An eighteen year old can believe with all of her heart that she's in a healthy, consensual relationship with her married coach who has partial control over her scholarship and role in lineups and who is (presumably) literally responsible for her safety when spotting her or assigning her skills, but that doesn't mean it's actually a "consensual" relationship. Coaches who engage in sexual abuse/misconduct in this pattern - married, at least 10-15 years older than their very young adult athletes - are often manipulative and emotional abusive: they coerce and convince their young athletes to enter into a "consensual" relationship after grooming them. And sometimes an athlete believes she's in a consensual relationship with her coach and then she tries to end it... and discovers it's not as consensual as she thought. And often those coaches use the athlete's sport against them, telling them that if she ends the relationship, he'll make sure that will end her involvement in her sport or she can't be successful without him, etc.
 
SafeSport doesn't apply to this situation, but I still think the SafeSport rules explain this well:
"An imbalance of power is always assumed between a coach and an athlete, regardless of age, and an adult in a position of authority... Once the unique coach-athlete relationship is established, the authority and trust on the part of the coach over the athlete shall be assumed, regardless of age. Factors relevant to determining whether there is an imbalance of power include, but are not limited to: the nature and extent of the adult coach’s, official’s, director’s, employee’s, parent/guardian’s or volunteer’s supervisory, evaluative or other authority over the athlete; the relationship between the parties; the parties’ respective roles; the nature and duration of the sexual relations or intimacies; the age of the adult coach, official, director, employee, parent/guardian or volunteer..."
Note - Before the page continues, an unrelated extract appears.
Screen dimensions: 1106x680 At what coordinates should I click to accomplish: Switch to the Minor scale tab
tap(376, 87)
An eighteen year old can believe with all of her heart that she's in a healthy, consensual relationship with her married coach who has partial control over her scholarship and role in lineups and who is (presumably) literally responsible for her safety when spotting her or assigning her skills, but that doesn't mean it's actually a "consensual" relationship. Coaches who engage in sexual abuse/misconduct in this pattern - married, at least 10-15 years older than their very young adult athletes - are often manipulative and emotional abusive: they coerce and convince their young athletes to enter into a "consensual" relationship after grooming them. And sometimes an athlete believes she's in a consensual relationship with her coach and then she tries to end it... and discovers it's not as consensual as she thought. And often those coaches use the athlete's sport against them, telling them that if she ends the relationship, he'll make sure that will end her involvement in her sport or she can't be successful without him, etc.

This is exactly what I feel! She’s 18 & so she’s adamant it was consensual because it hadn’t gotten to the stage that she needed/wanted to break it off yet. Then she would have known it wasn’t actually consensual.
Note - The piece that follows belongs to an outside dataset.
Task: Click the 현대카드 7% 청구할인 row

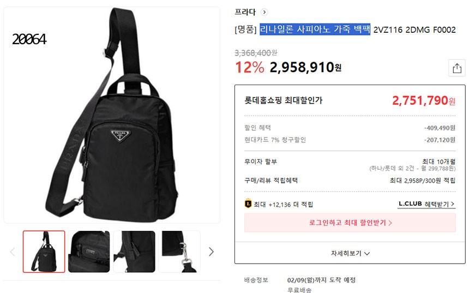Action: (350, 140)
I worry about my daughter. We put them in this sport with long hours and they are isolated to only being with gymnasts and coaches the majority of their life. So, where are they when they start having crushes & hormones? Gym. I get that she knew better. I get that she thought it was consensual. But at 18, I’m not sure anyone thinks about long term consequences of sleeping with a married man that has 3 kids.

I just feel in a situation like a teacher/coach/student situation the age should be raised. When she has some maturity, she will be able to look back and realize how one sided that relationship was.